Mr. Highsmith observes that adaptation, not optimization, is the key to success in a complex ecosystem. Software developers adapt by learning. ASD ends every cycle with specific collaborative learning activities including customer focus groups, technical reviews, post-mortems, etc. The adaptations resulting from the learning phase keep the output of subsequent cycles converging on a successful product.

(3) ASD gives to the project leader responsibility for establishing the conditions under which superior capabilities emerge from the collaboration of team members. This responsibility entails "the ability to help teams to understand the project's mission, to stand back and let the group struggle with mistakes, to encourage learning, to balance the need for flexibility and rigor, and to force decisions onto the group (pp. 209-210)."

To balance successfully between flexibility and rigor--poised at the edge of chaos--managers of complex projects must attend primarily to two structural elements: workstate and network.
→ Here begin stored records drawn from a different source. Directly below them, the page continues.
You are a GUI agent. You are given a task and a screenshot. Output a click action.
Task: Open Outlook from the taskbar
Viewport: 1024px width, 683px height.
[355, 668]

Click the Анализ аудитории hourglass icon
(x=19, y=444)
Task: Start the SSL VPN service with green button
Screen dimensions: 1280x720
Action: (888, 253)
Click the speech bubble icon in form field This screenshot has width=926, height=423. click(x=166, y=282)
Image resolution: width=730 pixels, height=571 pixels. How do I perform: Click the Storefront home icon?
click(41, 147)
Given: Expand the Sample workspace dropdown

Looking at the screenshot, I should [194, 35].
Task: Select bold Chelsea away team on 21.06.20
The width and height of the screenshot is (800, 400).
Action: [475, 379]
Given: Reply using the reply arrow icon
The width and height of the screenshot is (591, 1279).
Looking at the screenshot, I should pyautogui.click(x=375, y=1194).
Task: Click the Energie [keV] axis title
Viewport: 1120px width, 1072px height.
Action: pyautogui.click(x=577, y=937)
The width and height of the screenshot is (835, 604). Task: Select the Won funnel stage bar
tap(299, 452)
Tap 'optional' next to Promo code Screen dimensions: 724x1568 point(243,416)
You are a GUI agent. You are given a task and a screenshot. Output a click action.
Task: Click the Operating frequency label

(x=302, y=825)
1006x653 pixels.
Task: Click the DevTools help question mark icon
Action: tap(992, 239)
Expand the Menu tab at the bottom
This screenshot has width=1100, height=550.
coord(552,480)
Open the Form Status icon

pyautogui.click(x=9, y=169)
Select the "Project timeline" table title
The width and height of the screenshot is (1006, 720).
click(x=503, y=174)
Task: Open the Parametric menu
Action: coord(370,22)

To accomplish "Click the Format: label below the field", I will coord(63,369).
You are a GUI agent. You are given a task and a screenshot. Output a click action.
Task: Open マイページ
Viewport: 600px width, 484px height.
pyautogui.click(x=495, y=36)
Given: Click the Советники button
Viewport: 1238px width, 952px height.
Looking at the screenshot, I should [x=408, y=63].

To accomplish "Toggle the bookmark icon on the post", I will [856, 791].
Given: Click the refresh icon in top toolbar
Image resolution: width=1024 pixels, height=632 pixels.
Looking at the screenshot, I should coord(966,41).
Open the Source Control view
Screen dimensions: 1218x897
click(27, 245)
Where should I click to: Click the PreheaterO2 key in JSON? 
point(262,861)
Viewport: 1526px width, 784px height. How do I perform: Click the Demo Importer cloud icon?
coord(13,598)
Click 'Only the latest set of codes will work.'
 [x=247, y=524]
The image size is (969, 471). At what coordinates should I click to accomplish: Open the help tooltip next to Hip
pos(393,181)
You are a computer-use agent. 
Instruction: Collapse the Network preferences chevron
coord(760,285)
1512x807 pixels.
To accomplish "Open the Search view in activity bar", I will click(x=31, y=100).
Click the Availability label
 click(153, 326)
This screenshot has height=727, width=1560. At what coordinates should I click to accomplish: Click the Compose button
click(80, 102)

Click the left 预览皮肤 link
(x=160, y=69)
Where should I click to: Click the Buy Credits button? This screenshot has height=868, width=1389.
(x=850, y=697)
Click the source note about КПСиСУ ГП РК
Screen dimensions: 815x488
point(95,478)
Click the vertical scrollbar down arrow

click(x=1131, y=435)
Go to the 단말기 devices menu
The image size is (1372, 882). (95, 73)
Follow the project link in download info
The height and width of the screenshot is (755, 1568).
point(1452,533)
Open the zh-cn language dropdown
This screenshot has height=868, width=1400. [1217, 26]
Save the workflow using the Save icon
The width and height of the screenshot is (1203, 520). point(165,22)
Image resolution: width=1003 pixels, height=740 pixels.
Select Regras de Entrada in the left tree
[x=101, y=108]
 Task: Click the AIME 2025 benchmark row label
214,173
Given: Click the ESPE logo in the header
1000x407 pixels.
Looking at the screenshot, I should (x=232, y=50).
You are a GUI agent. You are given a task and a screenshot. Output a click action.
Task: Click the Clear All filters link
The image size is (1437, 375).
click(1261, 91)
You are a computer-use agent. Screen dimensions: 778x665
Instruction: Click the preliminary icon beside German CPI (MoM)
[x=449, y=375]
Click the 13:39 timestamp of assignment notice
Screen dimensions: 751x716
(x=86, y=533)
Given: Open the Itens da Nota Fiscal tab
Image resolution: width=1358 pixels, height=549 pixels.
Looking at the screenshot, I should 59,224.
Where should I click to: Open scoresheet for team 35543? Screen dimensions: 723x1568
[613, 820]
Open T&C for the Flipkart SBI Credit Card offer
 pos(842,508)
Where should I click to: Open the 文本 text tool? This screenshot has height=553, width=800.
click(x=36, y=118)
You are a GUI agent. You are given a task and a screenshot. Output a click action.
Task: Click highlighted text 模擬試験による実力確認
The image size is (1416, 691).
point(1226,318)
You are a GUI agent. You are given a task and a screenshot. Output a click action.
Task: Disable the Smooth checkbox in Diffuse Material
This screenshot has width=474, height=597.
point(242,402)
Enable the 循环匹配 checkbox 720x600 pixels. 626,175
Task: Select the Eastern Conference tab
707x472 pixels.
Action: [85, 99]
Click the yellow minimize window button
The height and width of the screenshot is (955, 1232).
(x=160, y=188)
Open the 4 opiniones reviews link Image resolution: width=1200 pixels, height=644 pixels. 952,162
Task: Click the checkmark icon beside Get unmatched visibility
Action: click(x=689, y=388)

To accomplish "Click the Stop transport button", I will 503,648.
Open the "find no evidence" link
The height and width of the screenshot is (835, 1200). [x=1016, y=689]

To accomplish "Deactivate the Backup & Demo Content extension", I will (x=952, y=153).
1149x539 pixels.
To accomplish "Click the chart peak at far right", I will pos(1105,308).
ASD manages workSTATE in preference to workFLOW. Instead of monitoring the completion of tasks, the project leader tracks the completion of components. Tasks are not necessarily prescribed. Team members decide for themselves how to build the components. To scale up to large projects, workstate management defines explicit milestones for each component describing its degree of completion. Progress is tracked against these milestones.

The emergence of superior capability through collaboration depends on the communication network of the collaborators. For smaller, collocated teams with sufficient interpersonal skills, it will emerge informally. For larger teams, ASD prescribes a conscious effort to build it and to maintain it. The remote nodes of a virtual team are all too likely to fall into a state of insufficient interaction.

The collaboration network should provide team members just a little more information than they need, stopping just short of overload. Information clutter must be avoided. Content must not be provided without context (author, revision date, approval status, for example). The formal properties of the collaboration network must be identified and tuned to the needs of the complex project. A "collaboration service layer" of tools (mostly web-based) and practices must be installed. A new role, collaboration facilitator, extending the role of JAD facilitator, should be created to tend the collaboration network.

Is a software development organization really a complex adaptive system? No matter. Mr. Highsmith has ably used the theory of complex adaptive systems as a powerful metaphor for unifying many existing ideas about managing complex software development and for generating new ones--with at least as much validity as older theories have been applied in the past. Stimulating and refreshing. A must-read by any standard.